Olaf Scholz ist ja nicht irgendwer. Er zählt zur sozialdemokratischen Politik-Elite. Als Generalsekretär, Minister und Wahlsieger strahlte er. Bevor Martin Schulz zum Sozi-Sunnyboy wurde, war Scholz gar als Herausforderer Angela Merkels im Gespräch. Jetzt aber ist der beste Mann der Hamburger SPD vor Ort in eine Falle gegangen, genau besehen hat er sie sich selbst gestellt.

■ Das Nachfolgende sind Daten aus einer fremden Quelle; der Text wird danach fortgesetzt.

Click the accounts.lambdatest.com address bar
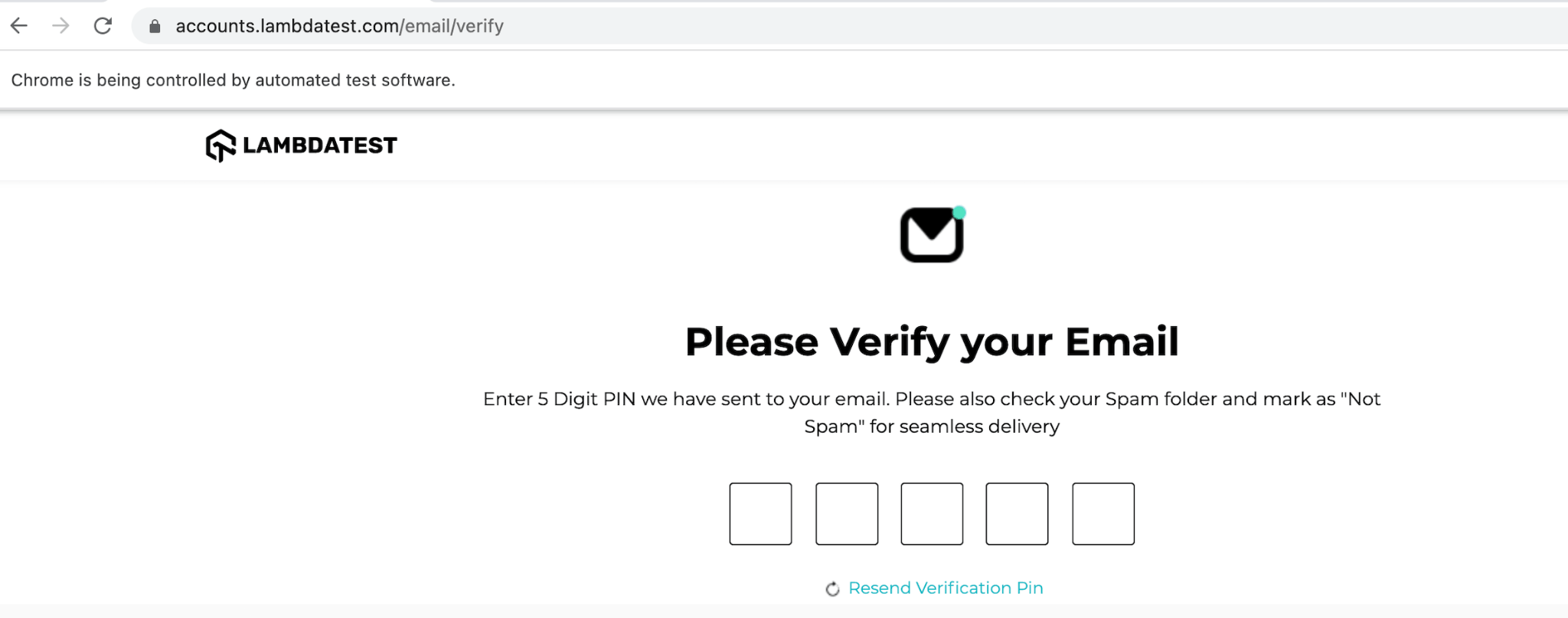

Scholz’ Satz, dass am 9. Juli der Gipfel vorbei sein würde, ohne dass die Hamburger etwas davon bemerkt hätten, war eine Spur zu kess. Seine Polizei nämlich schützte alles Mögliche – aber im entscheidenden Moment guckte sie nur zu. Unter dem Einsatzbefehl eines Polizeiführers, der seine Meriten zum Teil unter dem Richter Gnadenlos verdiente, machte die Bereitschaftspolizei keinerlei Anstalten, ins Schulterblatt vorzurücken. Inzwischen errichteten Autonome eine Art Hamburger Kommune – und zwar eine unfriedliche: Es wurde gedroht, gezündelt und geplündert. Auch kleine Läden wurden bestohlen. Als Einsatzleiter Hartmut Dudde endlich den Einsatzbefehl gab, war der Spuk ganz fix vorbei. Aber die Sicht auf Linksextreme, die Rote Flora, ja auf die Republik war eine andere – und natürlich die auf Scholz. Gut möglich, dass der Gustav Noske unserer Tage, Polizeikommandeur Dudde, eine simple Rechnung aufgemacht hat. Auch ein harter Hund kann einen Moment zögern – wenn er einen politischen Nutzen daraus zieht. Den nämlich, die bei der Polizei ungeliebte rot-grüne Regierung ins Schleudern zu bringen. Über diese Zumutung braucht Scholz nicht zu klagen. Warum sollte ein Bürgermeister bleiben, der die Risiken für seine Bürger nicht meistern kann?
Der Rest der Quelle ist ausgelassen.